▶ _Ejercicio propuesto a_
Convierte en una tabla Markdown, con las columnas Posición y Línea, todo el listado desde la línea que contiene "The image size is (1323, 896)." hasta la que contiene "Action: pyautogui.click(x=868, y=11)", ambas incluidas. Deja fuera las líneas en blanco.

─── Texto de la página ───

Vivimos atrapados entre los extremos. La desmesura se ha impuesto en la política y la diplomacia, en la forma de ver la vida y de entender muchos temas.
Los sistemas y las prácticas que apuntaban a la serenidad están en entredicho. Prospera el desafuero, el griterío, los discursos que mortifican, los decires que descalifican y las amenazas que enfrentan.
El fundamentalismo descalifica las tesis que se apartan de la ansiedad por dominar. Los nacionalismos alimentan las rivalidades y afirman los intereses de cada país y de cada grupo, como si ellos fuesen la razón del mundo y la única verdad. La discrepancia es mala palabra. Las apelaciones a la serenidad son opciones inaceptables. Ahora hay que afirmar las tesis de cada poderoso y adherir a los estilos de cada autoritario.
La democracia liberal fue una apuesta al equilibrio y a la racionalidad política, a la reflexión y a la responsabilidad. Fue la ilusión de que el poder podía inspirarse en el sentido de servicio, en el respeto a las libertades, en la tolerancia. Fue una propuesta que se escribió en algunas constituciones. Fue la terca esperanza de que los derechos eran patrimonio moral intangible de cada persona. Sin embargo, la democracia liberal empieza a ser un recuerdo, una forma de nostalgia sin cabida en el estruendo mediático.

─── Datos proporcionados ───

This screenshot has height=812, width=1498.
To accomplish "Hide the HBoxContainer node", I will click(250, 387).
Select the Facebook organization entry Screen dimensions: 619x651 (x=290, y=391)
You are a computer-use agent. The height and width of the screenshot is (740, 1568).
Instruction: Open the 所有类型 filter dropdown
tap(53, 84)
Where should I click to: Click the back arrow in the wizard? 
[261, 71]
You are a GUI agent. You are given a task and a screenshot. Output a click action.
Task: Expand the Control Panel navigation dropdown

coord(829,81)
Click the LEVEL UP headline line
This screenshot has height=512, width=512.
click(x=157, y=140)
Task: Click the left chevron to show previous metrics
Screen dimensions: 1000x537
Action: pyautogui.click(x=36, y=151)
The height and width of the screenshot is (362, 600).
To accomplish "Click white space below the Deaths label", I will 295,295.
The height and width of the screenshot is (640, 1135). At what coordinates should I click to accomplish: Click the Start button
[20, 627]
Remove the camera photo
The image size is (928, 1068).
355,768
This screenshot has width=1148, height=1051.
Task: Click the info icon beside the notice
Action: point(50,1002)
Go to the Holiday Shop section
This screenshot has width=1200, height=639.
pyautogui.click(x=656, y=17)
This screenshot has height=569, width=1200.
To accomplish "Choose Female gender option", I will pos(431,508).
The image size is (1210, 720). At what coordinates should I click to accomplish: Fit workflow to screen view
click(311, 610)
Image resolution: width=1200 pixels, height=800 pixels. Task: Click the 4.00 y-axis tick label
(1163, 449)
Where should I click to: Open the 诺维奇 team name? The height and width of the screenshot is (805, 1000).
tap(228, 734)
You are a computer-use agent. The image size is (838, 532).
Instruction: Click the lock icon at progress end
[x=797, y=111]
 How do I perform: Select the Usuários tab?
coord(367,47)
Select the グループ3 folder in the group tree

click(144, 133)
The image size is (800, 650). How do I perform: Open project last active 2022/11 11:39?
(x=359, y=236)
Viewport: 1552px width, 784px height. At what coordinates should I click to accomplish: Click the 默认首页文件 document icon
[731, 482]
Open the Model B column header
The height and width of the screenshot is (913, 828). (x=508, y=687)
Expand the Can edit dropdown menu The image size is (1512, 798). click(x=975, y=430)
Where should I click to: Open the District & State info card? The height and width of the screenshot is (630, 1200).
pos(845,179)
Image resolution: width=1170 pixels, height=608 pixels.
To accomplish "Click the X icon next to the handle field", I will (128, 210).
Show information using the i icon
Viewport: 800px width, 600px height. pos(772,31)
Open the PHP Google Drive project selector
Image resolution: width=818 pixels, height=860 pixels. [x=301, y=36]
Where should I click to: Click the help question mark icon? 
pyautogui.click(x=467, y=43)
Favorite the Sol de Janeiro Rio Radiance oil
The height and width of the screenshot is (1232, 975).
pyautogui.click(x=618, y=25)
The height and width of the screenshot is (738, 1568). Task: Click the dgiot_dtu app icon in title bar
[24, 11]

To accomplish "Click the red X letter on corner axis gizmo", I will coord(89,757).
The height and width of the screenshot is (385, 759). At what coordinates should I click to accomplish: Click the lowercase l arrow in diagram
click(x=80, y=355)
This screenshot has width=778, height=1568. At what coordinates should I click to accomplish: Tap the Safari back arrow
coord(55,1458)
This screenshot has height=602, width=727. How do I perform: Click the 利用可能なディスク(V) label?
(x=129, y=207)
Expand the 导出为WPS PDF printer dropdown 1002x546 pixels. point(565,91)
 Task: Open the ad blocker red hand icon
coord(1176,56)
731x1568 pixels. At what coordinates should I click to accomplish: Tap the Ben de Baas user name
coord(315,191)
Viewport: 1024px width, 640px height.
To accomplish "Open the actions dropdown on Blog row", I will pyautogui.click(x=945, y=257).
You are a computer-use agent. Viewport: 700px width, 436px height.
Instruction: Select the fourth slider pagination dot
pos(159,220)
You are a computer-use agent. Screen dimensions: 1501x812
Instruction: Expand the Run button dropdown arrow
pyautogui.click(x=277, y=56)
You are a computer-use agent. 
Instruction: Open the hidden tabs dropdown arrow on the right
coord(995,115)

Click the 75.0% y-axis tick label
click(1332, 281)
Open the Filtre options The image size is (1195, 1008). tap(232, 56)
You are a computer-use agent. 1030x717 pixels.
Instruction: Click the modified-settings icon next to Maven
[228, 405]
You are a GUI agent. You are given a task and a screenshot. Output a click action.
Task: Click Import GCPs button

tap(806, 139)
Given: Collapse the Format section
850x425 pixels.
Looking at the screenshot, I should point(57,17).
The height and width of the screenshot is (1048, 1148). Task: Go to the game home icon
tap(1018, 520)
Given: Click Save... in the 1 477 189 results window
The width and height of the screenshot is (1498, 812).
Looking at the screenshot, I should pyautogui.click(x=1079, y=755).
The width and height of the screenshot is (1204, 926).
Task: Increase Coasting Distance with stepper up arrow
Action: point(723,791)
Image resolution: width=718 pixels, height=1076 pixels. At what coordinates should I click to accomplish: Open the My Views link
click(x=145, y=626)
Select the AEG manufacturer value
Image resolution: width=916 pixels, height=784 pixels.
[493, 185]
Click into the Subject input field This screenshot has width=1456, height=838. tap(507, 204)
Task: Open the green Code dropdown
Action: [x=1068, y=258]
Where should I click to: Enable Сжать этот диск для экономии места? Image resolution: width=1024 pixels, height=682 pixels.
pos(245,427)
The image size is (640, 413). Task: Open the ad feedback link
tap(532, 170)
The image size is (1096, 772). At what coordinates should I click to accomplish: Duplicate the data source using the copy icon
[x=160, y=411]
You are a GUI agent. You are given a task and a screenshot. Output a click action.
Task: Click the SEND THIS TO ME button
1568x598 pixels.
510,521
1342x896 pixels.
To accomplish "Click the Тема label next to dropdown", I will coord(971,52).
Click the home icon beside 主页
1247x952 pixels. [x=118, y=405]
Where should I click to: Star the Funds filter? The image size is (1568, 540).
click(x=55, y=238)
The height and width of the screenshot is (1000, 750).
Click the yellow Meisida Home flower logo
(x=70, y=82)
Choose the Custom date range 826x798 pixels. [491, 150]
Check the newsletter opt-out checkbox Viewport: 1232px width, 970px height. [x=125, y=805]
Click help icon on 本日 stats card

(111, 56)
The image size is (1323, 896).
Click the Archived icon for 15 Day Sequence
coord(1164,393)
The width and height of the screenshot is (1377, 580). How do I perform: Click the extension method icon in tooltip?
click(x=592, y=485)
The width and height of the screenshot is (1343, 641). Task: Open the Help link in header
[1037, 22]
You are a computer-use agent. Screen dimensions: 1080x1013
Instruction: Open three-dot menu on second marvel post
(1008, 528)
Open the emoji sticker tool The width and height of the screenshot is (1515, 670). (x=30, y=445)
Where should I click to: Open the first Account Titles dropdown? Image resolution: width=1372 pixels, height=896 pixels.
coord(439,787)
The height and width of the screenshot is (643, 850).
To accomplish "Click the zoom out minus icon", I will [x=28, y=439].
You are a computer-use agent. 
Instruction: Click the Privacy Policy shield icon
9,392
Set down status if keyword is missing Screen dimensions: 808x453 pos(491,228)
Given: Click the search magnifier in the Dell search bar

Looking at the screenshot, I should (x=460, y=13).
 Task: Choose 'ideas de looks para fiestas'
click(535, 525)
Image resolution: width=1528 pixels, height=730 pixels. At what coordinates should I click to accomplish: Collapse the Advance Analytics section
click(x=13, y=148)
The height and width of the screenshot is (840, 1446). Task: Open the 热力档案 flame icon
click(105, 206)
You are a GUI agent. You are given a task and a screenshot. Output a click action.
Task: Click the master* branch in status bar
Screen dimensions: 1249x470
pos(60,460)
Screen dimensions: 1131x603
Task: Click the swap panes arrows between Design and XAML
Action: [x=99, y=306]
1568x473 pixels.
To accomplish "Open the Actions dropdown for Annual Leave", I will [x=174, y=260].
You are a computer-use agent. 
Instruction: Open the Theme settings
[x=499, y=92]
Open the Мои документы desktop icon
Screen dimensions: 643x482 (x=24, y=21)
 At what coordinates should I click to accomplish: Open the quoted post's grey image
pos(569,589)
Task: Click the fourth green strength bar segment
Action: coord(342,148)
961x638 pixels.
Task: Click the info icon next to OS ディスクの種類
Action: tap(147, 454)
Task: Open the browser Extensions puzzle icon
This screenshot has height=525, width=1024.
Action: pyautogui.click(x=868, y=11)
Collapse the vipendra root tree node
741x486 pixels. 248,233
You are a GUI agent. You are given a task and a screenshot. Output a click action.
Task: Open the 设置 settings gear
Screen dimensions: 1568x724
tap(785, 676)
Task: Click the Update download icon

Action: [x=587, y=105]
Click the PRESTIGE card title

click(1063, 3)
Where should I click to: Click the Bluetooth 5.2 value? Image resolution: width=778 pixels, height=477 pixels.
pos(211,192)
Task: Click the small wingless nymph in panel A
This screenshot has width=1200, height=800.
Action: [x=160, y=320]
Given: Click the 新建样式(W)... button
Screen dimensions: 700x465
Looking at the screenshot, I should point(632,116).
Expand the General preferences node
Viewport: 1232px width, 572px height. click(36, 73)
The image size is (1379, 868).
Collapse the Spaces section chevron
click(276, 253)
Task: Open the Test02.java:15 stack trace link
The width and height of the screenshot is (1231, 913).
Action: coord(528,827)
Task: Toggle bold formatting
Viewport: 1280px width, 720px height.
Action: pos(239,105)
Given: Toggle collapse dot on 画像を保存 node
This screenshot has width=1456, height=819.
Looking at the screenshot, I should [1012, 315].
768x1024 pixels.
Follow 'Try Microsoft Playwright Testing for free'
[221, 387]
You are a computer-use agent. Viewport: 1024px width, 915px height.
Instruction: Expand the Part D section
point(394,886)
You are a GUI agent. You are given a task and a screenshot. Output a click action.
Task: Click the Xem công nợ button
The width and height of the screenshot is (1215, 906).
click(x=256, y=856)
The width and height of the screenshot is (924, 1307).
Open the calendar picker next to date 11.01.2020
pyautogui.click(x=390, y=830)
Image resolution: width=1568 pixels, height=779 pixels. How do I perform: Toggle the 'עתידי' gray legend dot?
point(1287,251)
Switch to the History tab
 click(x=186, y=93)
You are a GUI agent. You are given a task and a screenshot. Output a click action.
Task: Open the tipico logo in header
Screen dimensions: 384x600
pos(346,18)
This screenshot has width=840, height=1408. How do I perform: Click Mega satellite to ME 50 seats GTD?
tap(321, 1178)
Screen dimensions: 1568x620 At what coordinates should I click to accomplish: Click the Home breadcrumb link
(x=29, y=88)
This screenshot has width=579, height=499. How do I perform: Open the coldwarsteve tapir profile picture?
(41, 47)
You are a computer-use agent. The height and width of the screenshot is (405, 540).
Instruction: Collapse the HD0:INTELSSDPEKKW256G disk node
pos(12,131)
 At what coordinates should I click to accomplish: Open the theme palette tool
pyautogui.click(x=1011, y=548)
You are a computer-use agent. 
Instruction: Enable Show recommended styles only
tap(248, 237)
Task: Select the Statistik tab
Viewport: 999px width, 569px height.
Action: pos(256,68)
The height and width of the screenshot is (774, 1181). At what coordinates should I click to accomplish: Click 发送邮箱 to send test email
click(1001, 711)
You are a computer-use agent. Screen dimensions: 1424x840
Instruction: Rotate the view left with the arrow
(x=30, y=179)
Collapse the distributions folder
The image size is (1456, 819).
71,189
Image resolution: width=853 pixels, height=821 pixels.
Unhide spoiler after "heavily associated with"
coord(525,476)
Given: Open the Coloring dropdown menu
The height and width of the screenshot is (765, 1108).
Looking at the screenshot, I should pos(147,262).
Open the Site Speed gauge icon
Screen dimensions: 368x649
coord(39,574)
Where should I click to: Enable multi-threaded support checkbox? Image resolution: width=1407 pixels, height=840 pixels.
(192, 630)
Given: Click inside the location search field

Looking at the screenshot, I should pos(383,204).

───

▶ _Ejercicio propuesto b_
Duplica sin ningún cambio el texto de la página, desde "El fundamentalismo descalifica" hasta "de cada autoritario.".

▶ _Solución a_
| Posición | Línea |
|---|---|
| 1 | The image size is (1323, 896). |
| 2 | Click the Archived icon for 15 Day Sequence |
| 3 | coord(1164,393) |
| 4 | The width and height of the screenshot is (1377, 580). How do I perform: Click the extension method icon in tooltip? |
| 5 | click(x=592, y=485) |
| 6 | The width and height of the screenshot is (1343, 641). Task: Open the Help link in header |
| 7 | [1037, 22] |
| 8 | You are a computer-use agent. Screen dimensions: 1080x1013 |
| 9 | Instruction: Open three-dot menu on second marvel post |
| 10 | (1008, 528) |
| 11 | Open the emoji sticker tool The width and height of the screenshot is (1515, 670). (x=30, y=445) |
| 12 | Where should I click to: Open the first Account Titles dropdown? Image resolution: width=1372 pixels, height=896 pixels. |
| 13 | coord(439,787) |
| 14 | The height and width of the screenshot is (643, 850). |
| 15 | To accomplish "Click the zoom out minus icon", I will [x=28, y=439]. |
| 16 | You are a computer-use agent.  |
| 17 | Instruction: Click the Privacy Policy shield icon |
| 18 | 9,392 |
| 19 | Set down status if keyword is missing Screen dimensions: 808x453 pos(491,228) |
| 20 | Given: Click the search magnifier in the Dell search bar |
| 21 | Looking at the screenshot, I should (x=460, y=13). |
| 22 |  Task: Choose 'ideas de looks para fiestas' |
| 23 | click(535, 525) |
| 24 | Image resolution: width=1528 pixels, height=730 pixels. At what coordinates should I click to accomplish: Collapse the Advance Analytics section |
| 25 | click(x=13, y=148) |
| 26 | The height and width of the screenshot is (840, 1446). Task: Open the 热力档案 flame icon |
| 27 | click(105, 206) |
| 28 | You are a GUI agent. You are given a task and a screenshot. Output a click action. |
| 29 | Task: Click the master* branch in status bar |
| 30 | Screen dimensions: 1249x470 |
| 31 | pos(60,460) |
| 32 | Screen dimensions: 1131x603 |
| 33 | Task: Click the swap panes arrows between Design and XAML |
| 34 | Action: [x=99, y=306] |
| 35 | 1568x473 pixels. |
| 36 | To accomplish "Open the Actions dropdown for Annual Leave", I will [x=174, y=260]. |
| 37 | You are a computer-use agent.  |
| 38 | Instruction: Open the Theme settings |
| 39 | [x=499, y=92] |
| 40 | Open the Мои документы desktop icon |
| 41 | Screen dimensions: 643x482 (x=24, y=21) |
| 42 |  At what coordinates should I click to accomplish: Open the quoted post's grey image |
| 43 | pos(569,589) |
| 44 | Task: Click the fourth green strength bar segment |
| 45 | Action: coord(342,148) |
| 46 | 961x638 pixels. |
| 47 | Task: Click the info icon next to OS ディスクの種類 |
| 48 | Action: tap(147, 454) |
| 49 | Task: Open the browser Extensions puzzle icon |
| 50 | This screenshot has height=525, width=1024. |
| 51 | Action: pyautogui.click(x=868, y=11) |

▶ _Solución b_
El fundamentalismo descalifica las tesis que se apartan de la ansiedad por dominar. Los nacionalismos alimentan las rivalidades y afirman los intereses de cada país y de cada grupo, como si ellos fuesen la razón del mundo y la única verdad. La discrepancia es mala palabra. Las apelaciones a la serenidad son opciones inaceptables. Ahora hay que afirmar las tesis de cada poderoso y adherir a los estilos de cada autoritario.